Stored records
•••
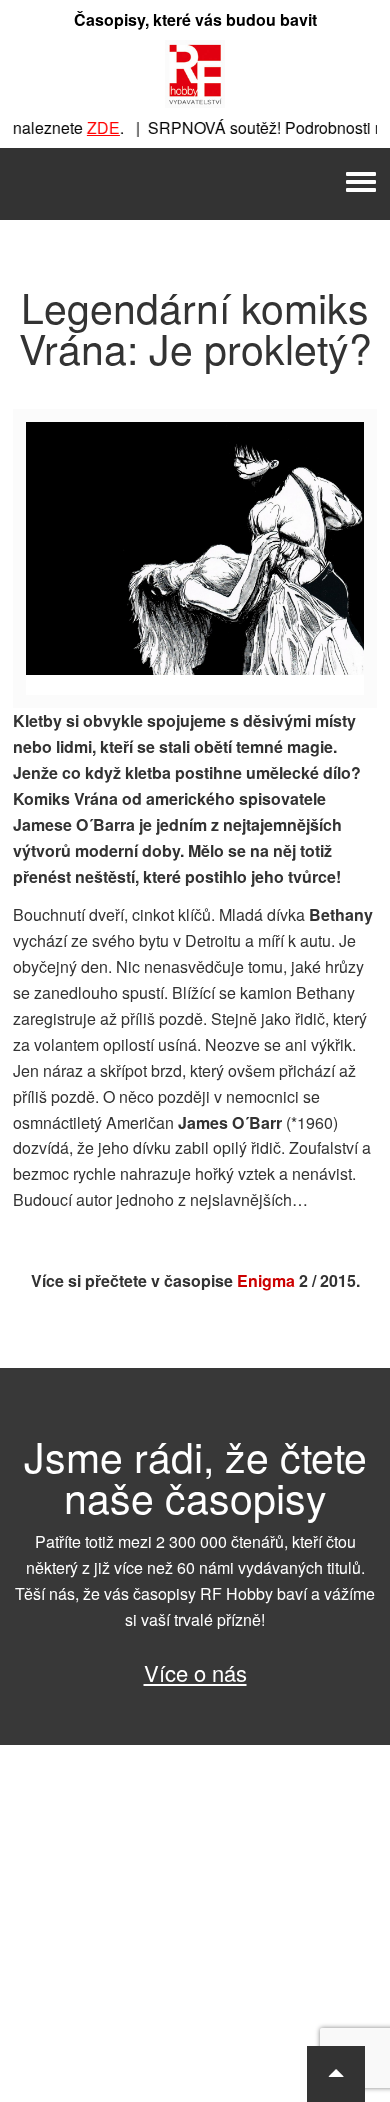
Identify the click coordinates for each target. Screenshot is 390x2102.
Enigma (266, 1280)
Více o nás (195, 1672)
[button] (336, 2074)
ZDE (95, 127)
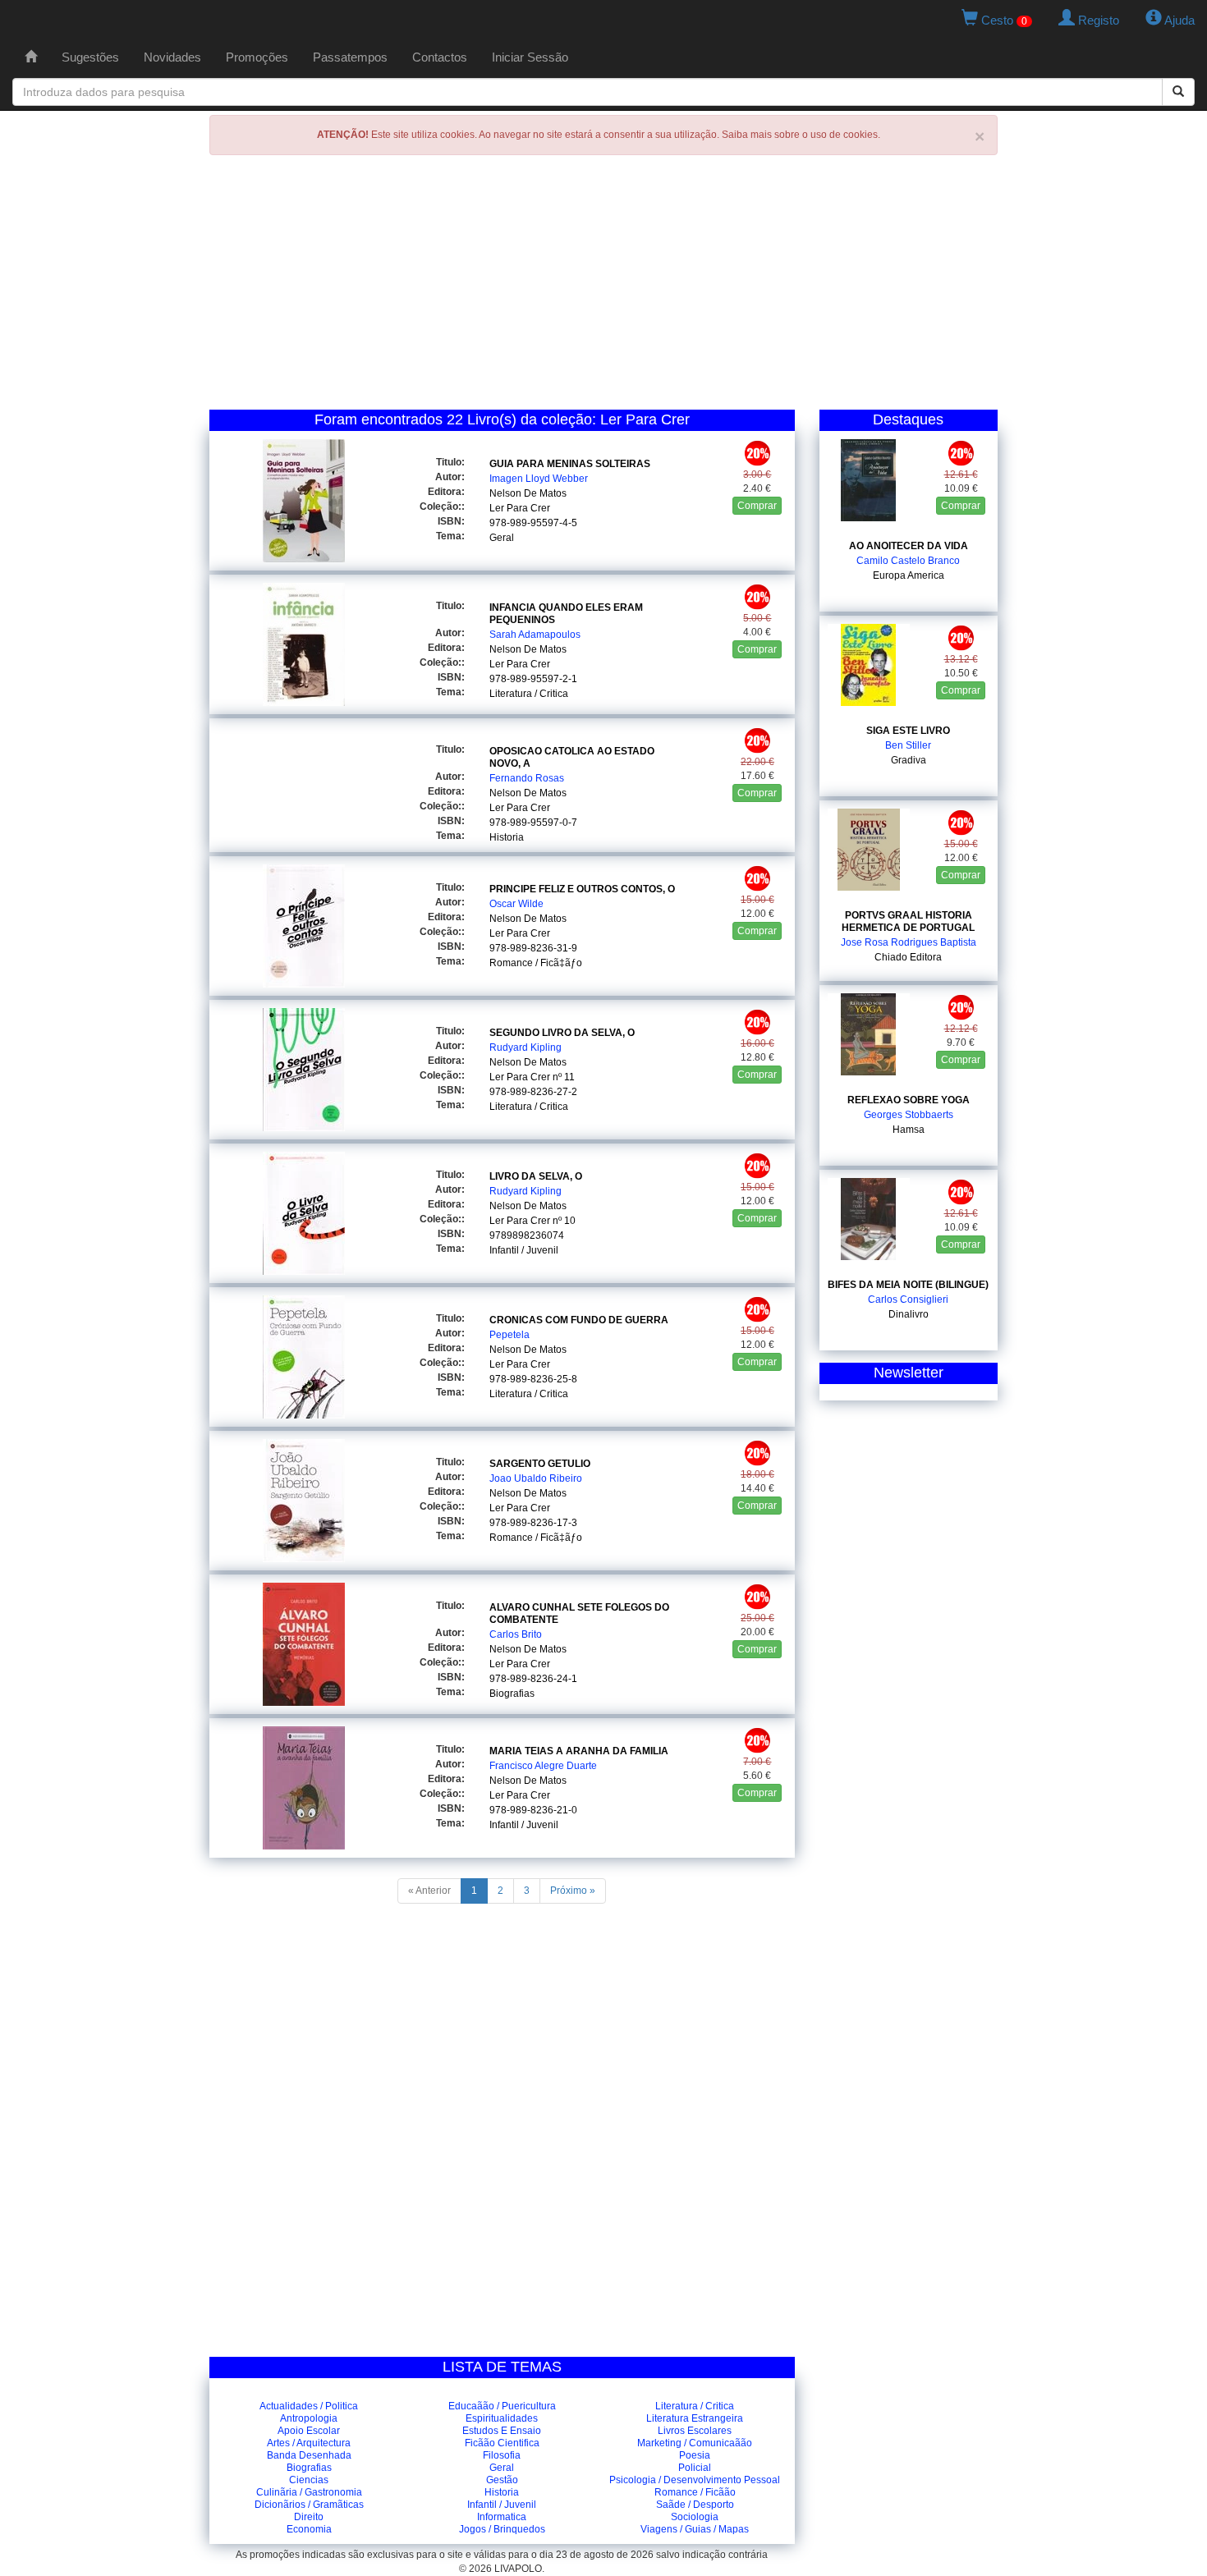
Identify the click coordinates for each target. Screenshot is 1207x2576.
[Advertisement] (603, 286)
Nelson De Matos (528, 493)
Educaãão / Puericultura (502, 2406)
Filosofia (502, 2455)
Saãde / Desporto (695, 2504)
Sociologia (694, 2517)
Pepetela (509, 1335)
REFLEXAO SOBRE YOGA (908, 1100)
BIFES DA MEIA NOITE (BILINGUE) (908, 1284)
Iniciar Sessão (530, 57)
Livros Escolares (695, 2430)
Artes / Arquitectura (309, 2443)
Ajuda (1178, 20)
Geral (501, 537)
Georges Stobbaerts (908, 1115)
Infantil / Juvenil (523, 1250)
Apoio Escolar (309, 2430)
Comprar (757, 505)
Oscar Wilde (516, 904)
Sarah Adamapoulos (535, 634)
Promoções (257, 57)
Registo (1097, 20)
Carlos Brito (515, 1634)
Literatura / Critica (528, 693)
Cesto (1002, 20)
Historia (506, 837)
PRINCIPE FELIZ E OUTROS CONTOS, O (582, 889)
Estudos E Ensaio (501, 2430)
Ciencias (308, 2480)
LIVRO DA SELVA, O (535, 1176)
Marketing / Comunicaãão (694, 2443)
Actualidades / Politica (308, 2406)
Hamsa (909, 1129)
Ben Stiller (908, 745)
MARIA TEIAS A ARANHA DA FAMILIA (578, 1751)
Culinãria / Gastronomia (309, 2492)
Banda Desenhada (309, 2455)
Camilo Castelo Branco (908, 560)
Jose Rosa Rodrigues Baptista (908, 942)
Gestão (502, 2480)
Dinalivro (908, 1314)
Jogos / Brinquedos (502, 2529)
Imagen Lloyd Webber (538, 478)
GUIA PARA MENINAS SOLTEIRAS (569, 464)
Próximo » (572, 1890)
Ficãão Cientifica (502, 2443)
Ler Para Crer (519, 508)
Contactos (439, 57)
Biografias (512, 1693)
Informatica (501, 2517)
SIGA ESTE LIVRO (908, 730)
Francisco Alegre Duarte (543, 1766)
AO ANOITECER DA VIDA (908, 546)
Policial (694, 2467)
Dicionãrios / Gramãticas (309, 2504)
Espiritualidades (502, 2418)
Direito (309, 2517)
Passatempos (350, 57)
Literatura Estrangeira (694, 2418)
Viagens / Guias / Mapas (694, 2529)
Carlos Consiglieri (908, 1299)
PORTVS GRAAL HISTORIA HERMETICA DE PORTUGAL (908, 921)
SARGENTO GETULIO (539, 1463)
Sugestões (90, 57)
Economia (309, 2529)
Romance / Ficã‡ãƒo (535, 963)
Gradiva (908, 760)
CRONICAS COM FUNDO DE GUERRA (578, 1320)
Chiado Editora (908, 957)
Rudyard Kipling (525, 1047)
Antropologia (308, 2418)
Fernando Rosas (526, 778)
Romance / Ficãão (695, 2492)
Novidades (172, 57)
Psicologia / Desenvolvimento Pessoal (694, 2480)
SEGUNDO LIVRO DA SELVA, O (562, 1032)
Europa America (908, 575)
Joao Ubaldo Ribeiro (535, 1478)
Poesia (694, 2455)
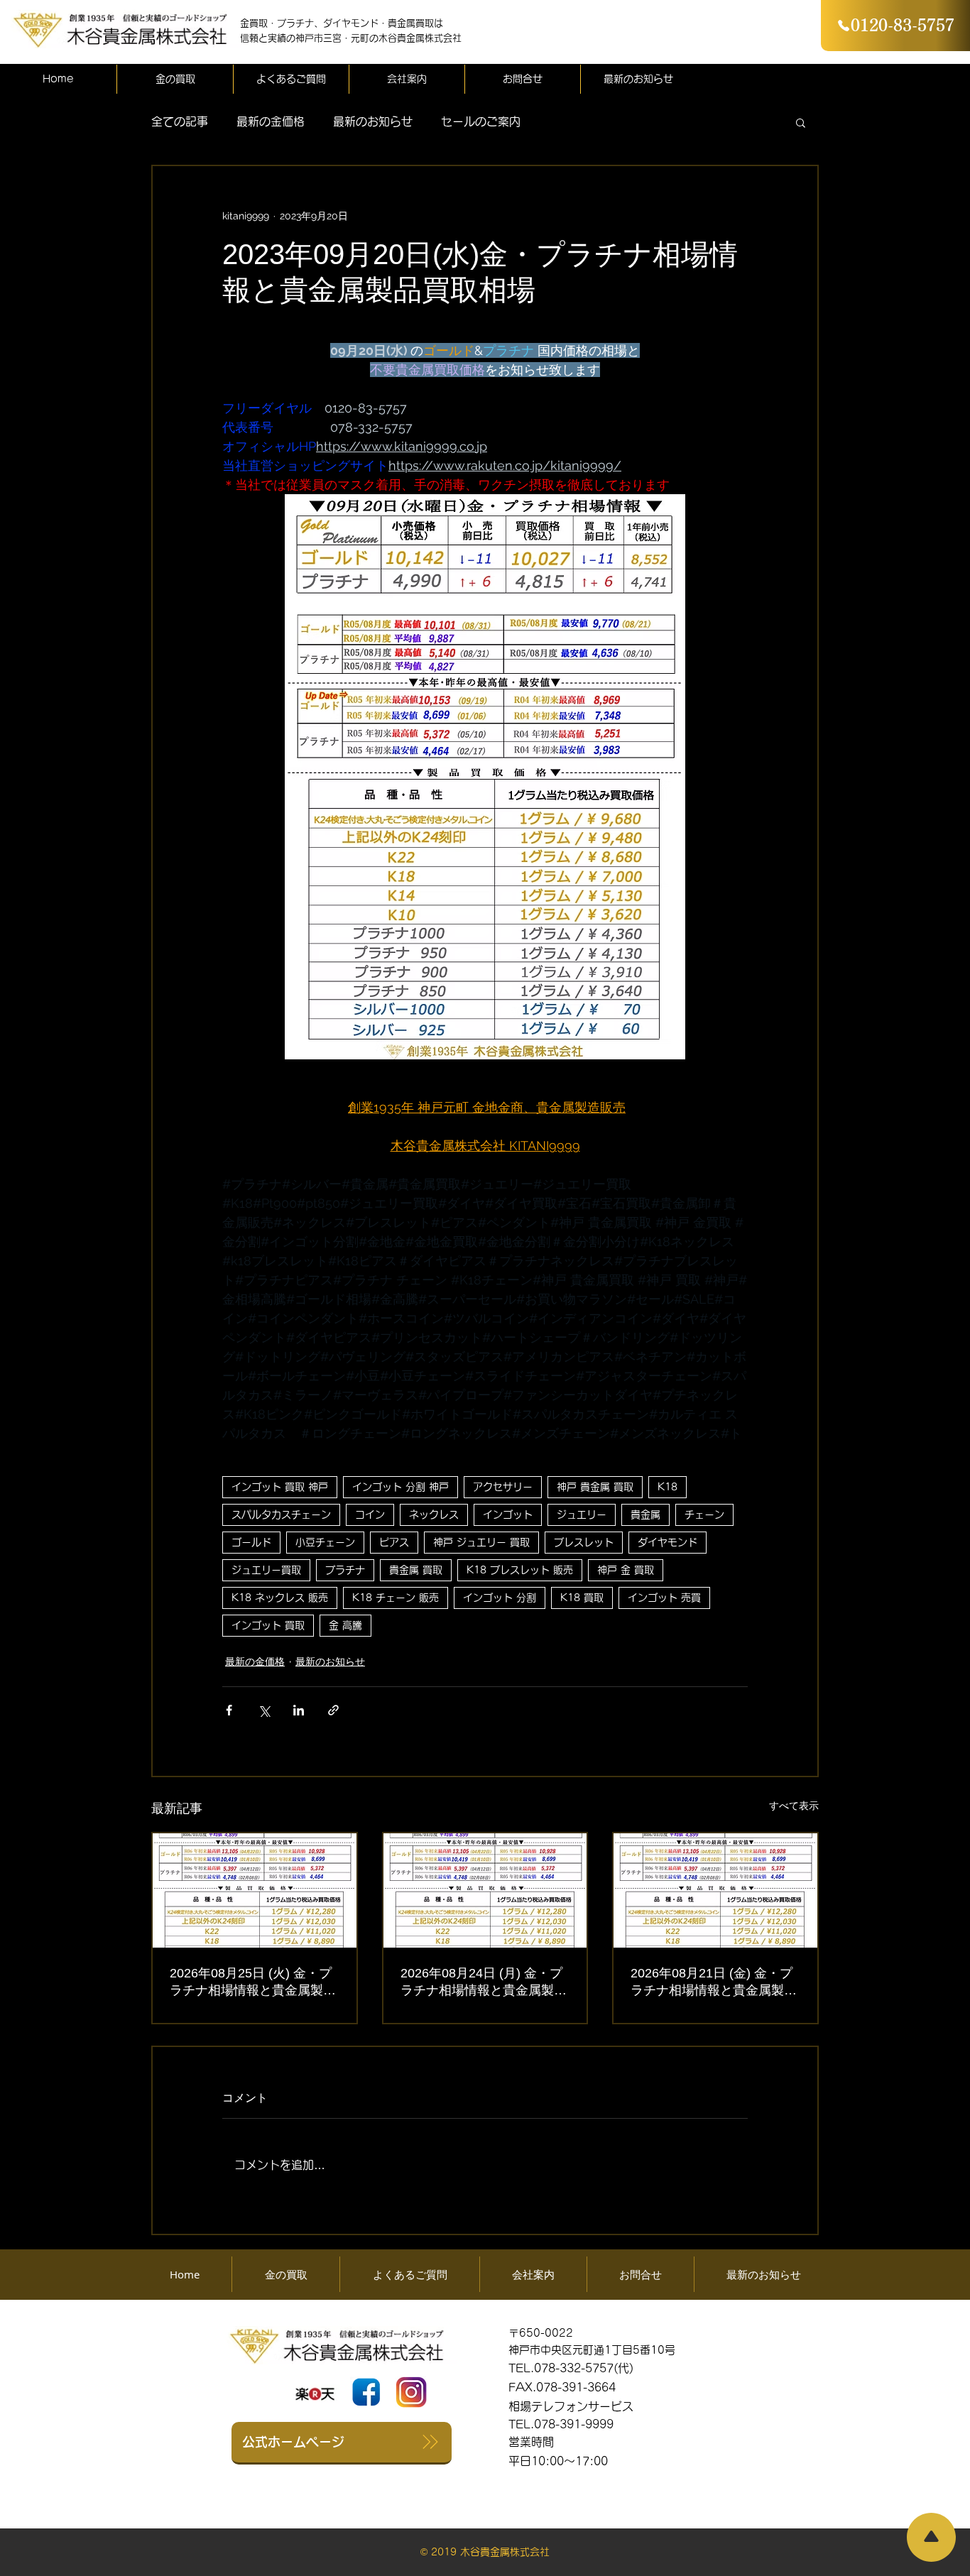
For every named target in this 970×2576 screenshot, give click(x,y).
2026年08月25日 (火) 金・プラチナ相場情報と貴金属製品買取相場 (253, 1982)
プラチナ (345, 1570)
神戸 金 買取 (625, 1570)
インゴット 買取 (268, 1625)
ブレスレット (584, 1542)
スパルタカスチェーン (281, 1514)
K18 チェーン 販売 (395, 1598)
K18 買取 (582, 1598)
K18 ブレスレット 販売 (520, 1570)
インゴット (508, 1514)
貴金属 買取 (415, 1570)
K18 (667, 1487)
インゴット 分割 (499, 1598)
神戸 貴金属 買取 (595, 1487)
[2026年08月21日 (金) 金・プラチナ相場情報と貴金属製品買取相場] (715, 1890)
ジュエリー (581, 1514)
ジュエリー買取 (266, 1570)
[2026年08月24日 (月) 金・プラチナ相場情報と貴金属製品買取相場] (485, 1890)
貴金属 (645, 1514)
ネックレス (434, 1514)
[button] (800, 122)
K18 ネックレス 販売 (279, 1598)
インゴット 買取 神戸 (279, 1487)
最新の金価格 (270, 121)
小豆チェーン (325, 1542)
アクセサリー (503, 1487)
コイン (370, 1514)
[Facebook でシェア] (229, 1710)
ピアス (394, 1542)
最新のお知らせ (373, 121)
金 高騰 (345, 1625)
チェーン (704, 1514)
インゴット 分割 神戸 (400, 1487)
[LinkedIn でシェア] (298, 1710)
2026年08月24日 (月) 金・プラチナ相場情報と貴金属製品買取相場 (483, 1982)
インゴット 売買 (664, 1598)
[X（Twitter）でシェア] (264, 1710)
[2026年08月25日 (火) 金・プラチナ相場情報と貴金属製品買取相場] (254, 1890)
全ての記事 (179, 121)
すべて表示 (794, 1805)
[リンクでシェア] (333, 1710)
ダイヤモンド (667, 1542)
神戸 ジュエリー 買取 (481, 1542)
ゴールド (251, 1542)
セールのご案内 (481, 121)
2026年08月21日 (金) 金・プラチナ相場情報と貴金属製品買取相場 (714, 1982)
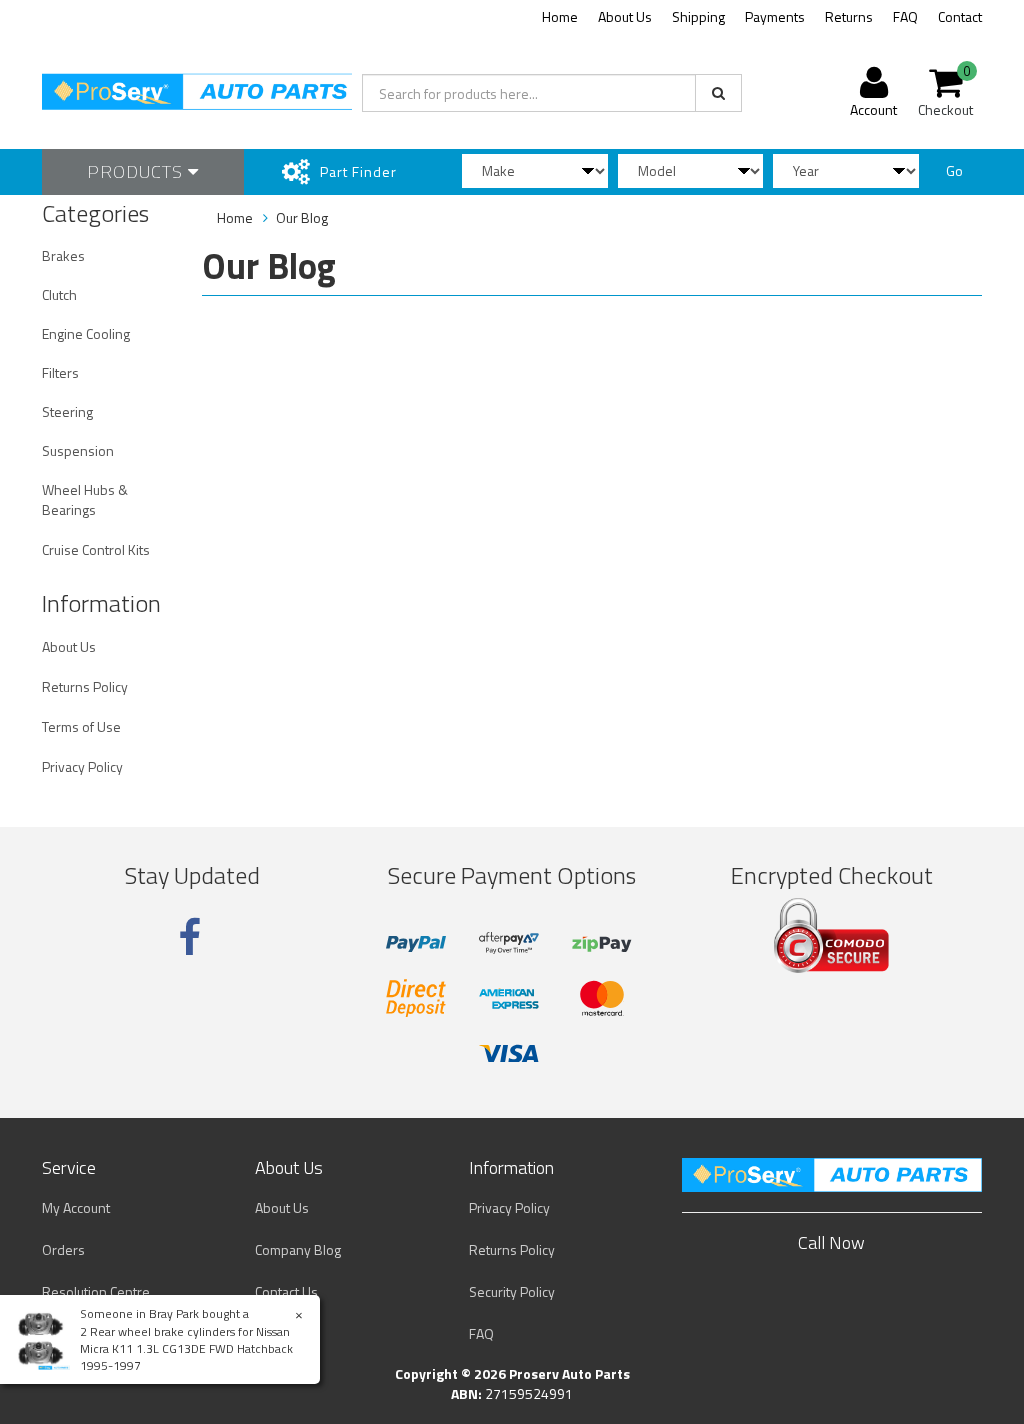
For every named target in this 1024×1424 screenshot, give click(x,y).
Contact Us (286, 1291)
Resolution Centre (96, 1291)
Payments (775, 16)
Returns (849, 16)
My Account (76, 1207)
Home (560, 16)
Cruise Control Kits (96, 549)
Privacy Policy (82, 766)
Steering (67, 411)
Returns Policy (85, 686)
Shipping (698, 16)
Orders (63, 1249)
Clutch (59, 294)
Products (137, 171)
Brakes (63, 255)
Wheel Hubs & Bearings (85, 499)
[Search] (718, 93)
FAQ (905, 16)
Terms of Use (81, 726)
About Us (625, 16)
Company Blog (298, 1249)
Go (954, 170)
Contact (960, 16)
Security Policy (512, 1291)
•••
ASSIGNMENT.
Reproduce the lines above beginning at the line that contains "Gradiva (908, 760)" and ending at the line that contains "[LinkedIn でシェア] (298, 1710)". No pictures.

ANSWER TO THIS PROBLEM.
Gradiva (908, 760)
CRONICAS COM FUNDO DE GUERRA (578, 1320)
Chiado Editora (908, 957)
Rudyard Kipling (525, 1047)
Antropologia (308, 2418)
Fernando Rosas (526, 778)
Romance / Ficãão (695, 2492)
Novidades (172, 57)
Psicologia / Desenvolvimento Pessoal (694, 2480)
SEGUNDO LIVRO DA SELVA, O (562, 1032)
Europa America (908, 575)
Joao Ubaldo Ribeiro (535, 1478)
Poesia (694, 2455)
For every named target in this 970×2576 screenshot, give click(x,y).
2026年08月25日 (火) 金・プラチナ相場情報と貴金属製品買取相場 (253, 1982)
プラチナ (345, 1570)
神戸 金 買取 (625, 1570)
インゴット 買取 (268, 1625)
ブレスレット (584, 1542)
スパルタカスチェーン (281, 1514)
K18 チェーン 販売 (395, 1598)
K18 買取 (582, 1598)
K18 ブレスレット 販売 (520, 1570)
インゴット (508, 1514)
貴金属 買取 (415, 1570)
K18 (667, 1487)
インゴット 分割 (499, 1598)
神戸 貴金属 買取 (595, 1487)
[2026年08月21日 (金) 金・プラチナ相場情報と貴金属製品買取相場] (715, 1890)
ジュエリー (581, 1514)
ジュエリー買取 (266, 1570)
[2026年08月24日 (月) 金・プラチナ相場情報と貴金属製品買取相場] (485, 1890)
貴金属 (645, 1514)
ネックレス (434, 1514)
[button] (800, 122)
K18 ネックレス 販売 (279, 1598)
インゴット 買取 神戸 (279, 1487)
最新の金価格 (270, 121)
小豆チェーン (325, 1542)
アクセサリー (503, 1487)
コイン (370, 1514)
[Facebook でシェア] (229, 1710)
ピアス (394, 1542)
最新のお知らせ (373, 121)
金 高騰 (345, 1625)
チェーン (704, 1514)
インゴット 分割 神戸 (400, 1487)
[LinkedIn でシェア] (298, 1710)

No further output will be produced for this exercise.